_Input records_
^^^^^^^^
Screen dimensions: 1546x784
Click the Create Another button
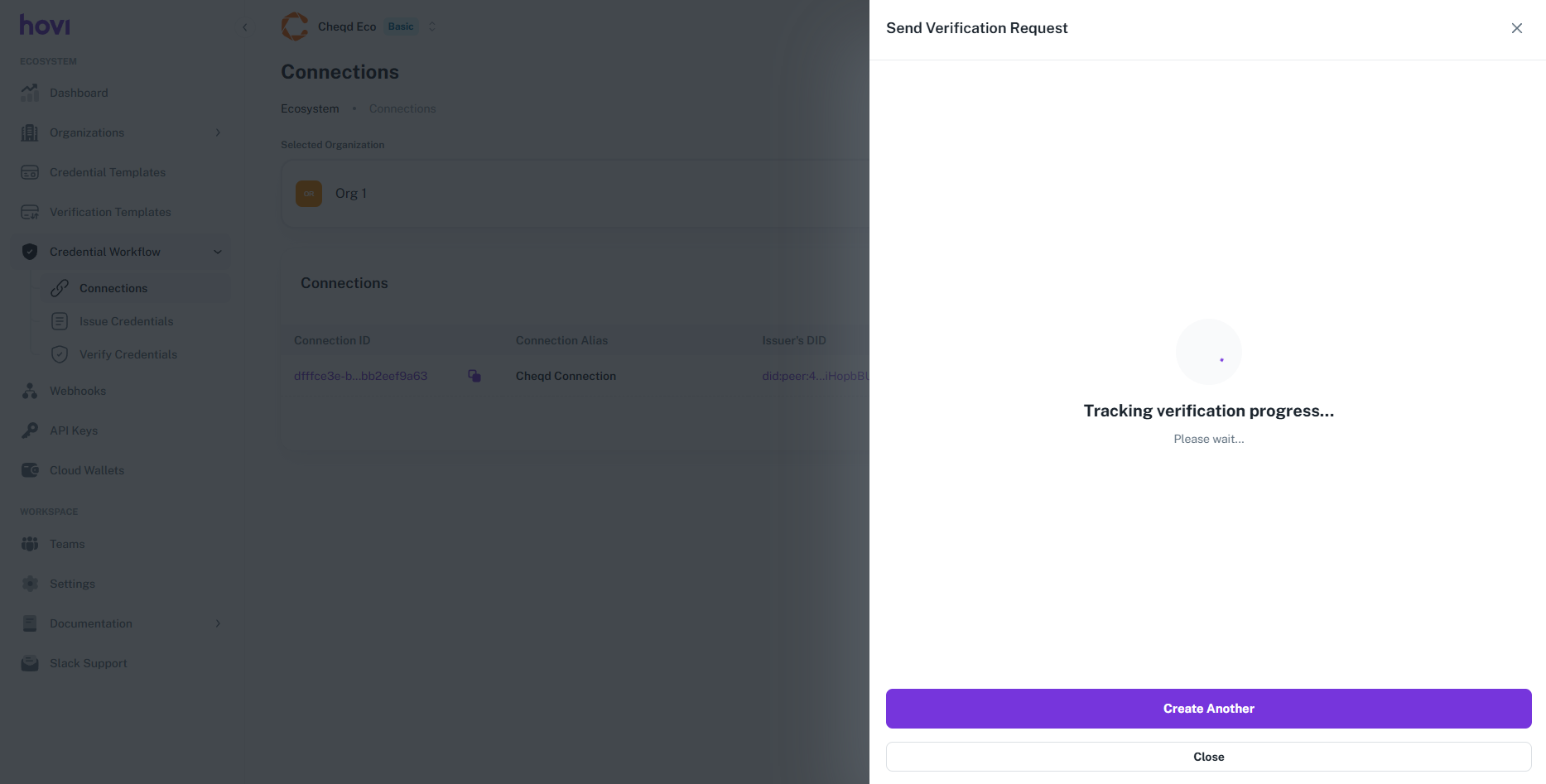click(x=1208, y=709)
^^^^^^^^
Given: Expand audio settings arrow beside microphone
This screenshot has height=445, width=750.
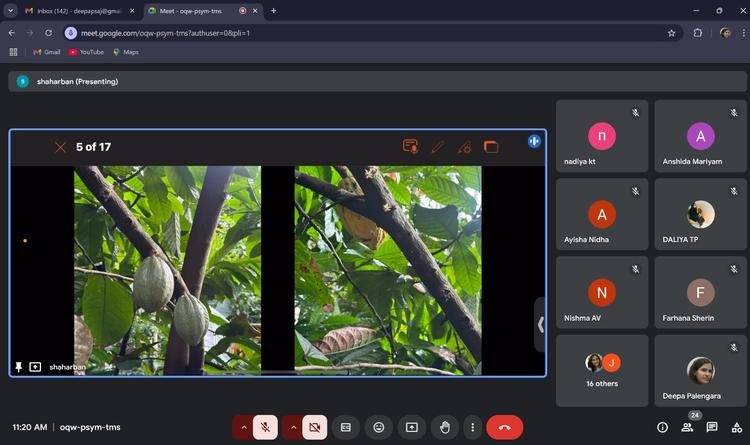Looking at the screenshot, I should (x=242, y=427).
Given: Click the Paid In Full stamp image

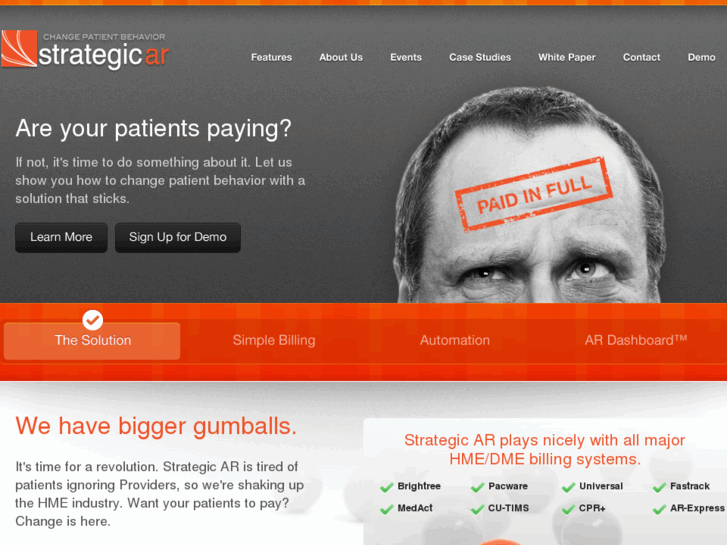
^^^^^^^^
_Request_
Give the lines from the one containing "Given: Expand audio" through the one containing "Given: Click the Paid In Full stamp image" as a Markdown table with the columns Row and Line, numbering each row and skipping any blank lines. Leave the pictures out of the table.

_Reply_
| Row | Line |
|---|---|
| 1 | Given: Expand audio settings arrow beside microphone |
| 2 | This screenshot has height=445, width=750. |
| 3 | Looking at the screenshot, I should (x=242, y=427). |
| 4 | Given: Click the Paid In Full stamp image |